Work required: Answer with a number only: how many lines of the data contain "card"?

--- START ---

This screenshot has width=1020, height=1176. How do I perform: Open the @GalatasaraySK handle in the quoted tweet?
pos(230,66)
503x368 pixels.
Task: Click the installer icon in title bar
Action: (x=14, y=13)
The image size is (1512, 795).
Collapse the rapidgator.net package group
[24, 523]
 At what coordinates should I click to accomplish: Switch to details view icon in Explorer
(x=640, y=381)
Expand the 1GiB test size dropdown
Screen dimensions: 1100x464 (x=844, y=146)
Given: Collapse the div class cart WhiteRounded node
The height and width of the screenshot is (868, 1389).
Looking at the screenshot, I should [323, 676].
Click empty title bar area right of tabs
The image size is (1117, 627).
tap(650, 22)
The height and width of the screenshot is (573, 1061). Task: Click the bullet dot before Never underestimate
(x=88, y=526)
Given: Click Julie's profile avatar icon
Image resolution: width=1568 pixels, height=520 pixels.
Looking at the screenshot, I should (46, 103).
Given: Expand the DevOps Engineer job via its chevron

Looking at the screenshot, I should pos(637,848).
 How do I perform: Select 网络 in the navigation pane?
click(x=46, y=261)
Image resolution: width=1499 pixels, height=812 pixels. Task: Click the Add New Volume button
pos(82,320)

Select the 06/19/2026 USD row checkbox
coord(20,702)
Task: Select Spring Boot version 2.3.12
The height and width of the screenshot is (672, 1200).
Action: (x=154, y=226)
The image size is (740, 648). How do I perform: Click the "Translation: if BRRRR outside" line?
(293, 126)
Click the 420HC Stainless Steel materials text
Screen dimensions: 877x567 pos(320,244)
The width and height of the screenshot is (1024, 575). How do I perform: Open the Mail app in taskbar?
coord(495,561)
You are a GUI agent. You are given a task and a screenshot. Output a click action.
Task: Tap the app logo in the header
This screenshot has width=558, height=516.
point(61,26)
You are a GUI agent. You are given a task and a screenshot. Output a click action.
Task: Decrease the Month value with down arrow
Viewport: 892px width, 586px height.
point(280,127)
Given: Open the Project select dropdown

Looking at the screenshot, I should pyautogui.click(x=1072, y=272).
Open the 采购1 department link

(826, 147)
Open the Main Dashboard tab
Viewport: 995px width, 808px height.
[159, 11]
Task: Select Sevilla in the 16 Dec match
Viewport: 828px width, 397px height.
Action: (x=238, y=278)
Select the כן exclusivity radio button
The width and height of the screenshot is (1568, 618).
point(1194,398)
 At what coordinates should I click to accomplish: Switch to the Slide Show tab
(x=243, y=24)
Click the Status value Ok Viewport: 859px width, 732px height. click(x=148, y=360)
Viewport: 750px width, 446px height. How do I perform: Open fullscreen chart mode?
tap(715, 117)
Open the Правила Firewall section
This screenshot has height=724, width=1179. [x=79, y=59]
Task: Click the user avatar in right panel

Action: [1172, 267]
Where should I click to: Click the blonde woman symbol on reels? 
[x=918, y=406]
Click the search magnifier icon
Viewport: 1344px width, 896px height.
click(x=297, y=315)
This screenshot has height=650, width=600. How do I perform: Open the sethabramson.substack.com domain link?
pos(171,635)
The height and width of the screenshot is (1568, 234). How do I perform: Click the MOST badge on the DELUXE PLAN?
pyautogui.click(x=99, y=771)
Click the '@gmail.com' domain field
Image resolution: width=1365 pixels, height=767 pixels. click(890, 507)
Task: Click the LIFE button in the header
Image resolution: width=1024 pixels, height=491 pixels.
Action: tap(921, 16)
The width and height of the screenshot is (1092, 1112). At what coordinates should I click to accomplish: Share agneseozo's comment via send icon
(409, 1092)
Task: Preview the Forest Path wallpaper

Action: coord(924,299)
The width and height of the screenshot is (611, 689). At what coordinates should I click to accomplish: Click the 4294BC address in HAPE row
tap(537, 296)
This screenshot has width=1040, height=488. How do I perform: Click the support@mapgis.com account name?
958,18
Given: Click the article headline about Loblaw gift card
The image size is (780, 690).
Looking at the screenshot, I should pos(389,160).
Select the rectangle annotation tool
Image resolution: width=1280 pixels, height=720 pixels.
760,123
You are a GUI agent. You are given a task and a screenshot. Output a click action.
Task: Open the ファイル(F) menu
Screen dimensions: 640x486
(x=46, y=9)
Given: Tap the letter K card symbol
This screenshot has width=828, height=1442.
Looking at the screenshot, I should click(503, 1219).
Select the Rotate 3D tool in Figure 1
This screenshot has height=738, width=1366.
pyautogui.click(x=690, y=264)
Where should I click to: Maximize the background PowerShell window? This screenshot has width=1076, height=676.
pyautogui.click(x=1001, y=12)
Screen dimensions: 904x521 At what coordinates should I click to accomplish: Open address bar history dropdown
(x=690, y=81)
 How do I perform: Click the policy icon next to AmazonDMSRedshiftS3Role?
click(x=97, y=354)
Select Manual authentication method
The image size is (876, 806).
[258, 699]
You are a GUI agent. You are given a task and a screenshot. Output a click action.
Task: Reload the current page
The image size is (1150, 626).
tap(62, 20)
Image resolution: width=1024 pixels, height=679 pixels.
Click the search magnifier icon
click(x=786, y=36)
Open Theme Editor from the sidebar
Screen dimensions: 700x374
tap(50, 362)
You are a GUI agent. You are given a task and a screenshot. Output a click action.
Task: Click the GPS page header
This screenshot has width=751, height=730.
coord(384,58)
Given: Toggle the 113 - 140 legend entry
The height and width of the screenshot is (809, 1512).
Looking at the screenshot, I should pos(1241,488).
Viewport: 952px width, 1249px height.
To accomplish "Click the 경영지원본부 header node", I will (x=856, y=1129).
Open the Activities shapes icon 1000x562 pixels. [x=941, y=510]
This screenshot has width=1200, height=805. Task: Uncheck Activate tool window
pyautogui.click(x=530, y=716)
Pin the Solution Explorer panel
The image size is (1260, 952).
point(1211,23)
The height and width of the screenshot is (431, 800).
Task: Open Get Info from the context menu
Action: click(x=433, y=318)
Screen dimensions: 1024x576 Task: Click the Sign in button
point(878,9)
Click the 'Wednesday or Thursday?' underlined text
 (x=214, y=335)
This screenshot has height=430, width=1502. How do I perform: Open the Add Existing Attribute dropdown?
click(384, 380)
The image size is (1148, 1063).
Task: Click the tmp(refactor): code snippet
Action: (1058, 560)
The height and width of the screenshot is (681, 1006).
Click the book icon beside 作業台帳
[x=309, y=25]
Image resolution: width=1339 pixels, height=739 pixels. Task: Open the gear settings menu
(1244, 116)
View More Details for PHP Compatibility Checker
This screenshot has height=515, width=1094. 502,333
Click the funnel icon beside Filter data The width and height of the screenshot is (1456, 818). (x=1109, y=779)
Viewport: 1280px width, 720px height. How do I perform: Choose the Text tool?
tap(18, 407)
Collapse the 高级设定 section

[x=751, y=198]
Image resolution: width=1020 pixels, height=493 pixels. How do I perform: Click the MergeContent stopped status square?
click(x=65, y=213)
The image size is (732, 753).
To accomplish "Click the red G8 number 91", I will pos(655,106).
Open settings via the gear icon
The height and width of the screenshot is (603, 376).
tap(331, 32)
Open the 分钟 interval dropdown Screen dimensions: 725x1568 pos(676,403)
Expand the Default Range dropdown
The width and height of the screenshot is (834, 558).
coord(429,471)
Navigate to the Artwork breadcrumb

--- END ---

Response: 2